There has been some progress: shows like Redfern Now, Black Comedy and Gods of Wheat Street all paved the way for Cleverman; not only making Indigenous stories accessible to a wider audience, but by upskilling cast and crew so that we can all compete on a global scale.
The fact that Cleverman has now been sold to the US and the UK markets demonstrates that our stories resonate internationally. We also now see shows like Ronny Chieng: International Student, Benjamin Law’s The Family Law, and Here Comes the Habibs on television. These shows are breaking out and building their own followings.

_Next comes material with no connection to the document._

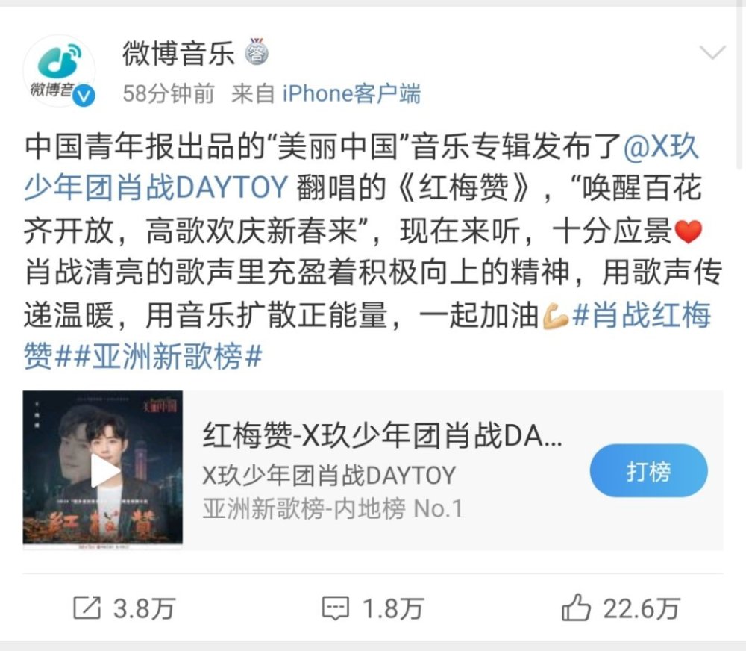Open the 1.8万 comments count

(393, 608)
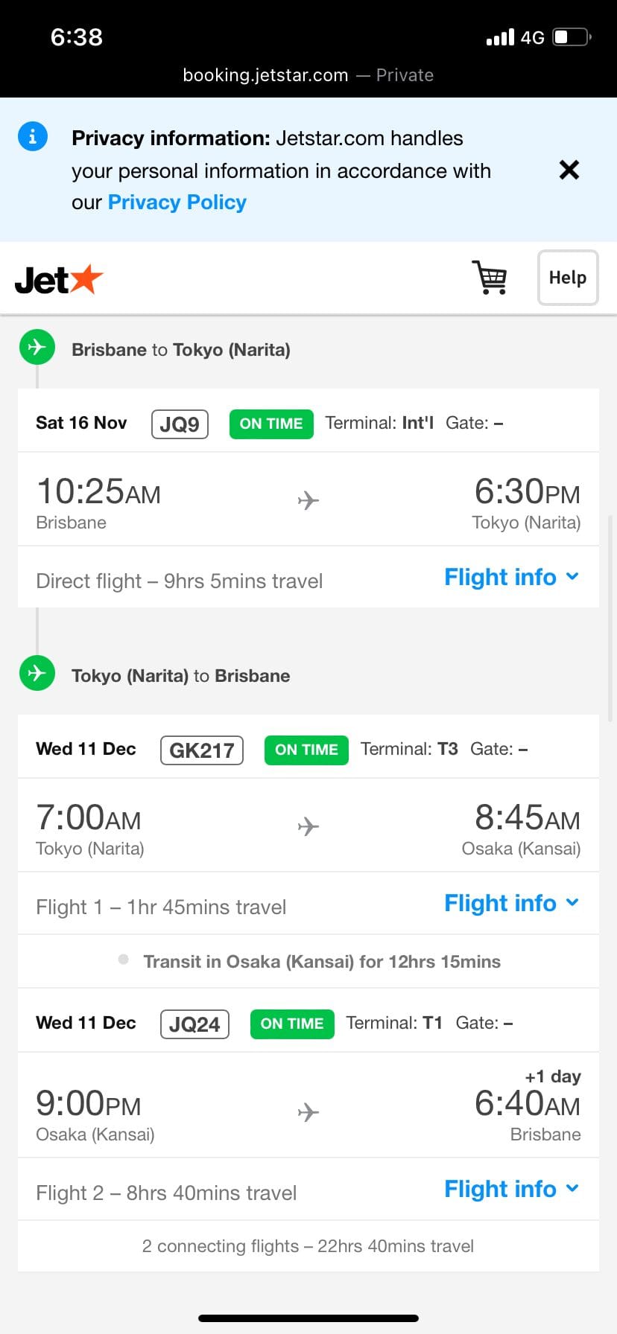Image resolution: width=617 pixels, height=1334 pixels.
Task: Select the JQ9 flight number badge
Action: coord(180,424)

There were several things I wanted to see happen after Cleverman finished its first season. The first was for my son to have a superhero that he could look up to – and a few months ago, I saw him pretending to be the Cleverman in his bedroom. The second was to get our culture onto the world stage, which we did in Paris and Berlin last year.
But there are two more things still outstanding that I can’t wait to see happen. That is to see more Aboriginal actors and people of colour on our screens across all networks; and for more smart, sexy genre television to be made in this country, the types of shows that will draw international audiences to our stories.
I don’t have all the answers as to how to make this happen, but I know we can do more. Maybe opening up the discussion is the best start. One thing I do know is that a black actor can do a lot more than play black characters. We have a huge pool of multicultural talent in this country and each person brings their own story. Imagine what we can make if we dive into that pool more often. And imagine the unique and untold stories we will find when we have more people of colour in the writing room.
As an Aboriginal man, there is one thing that is glaringly obvious here. At a time when unique stories are in demand, this country holds 60,000 years worth of stories that will blow the world’s audiences away.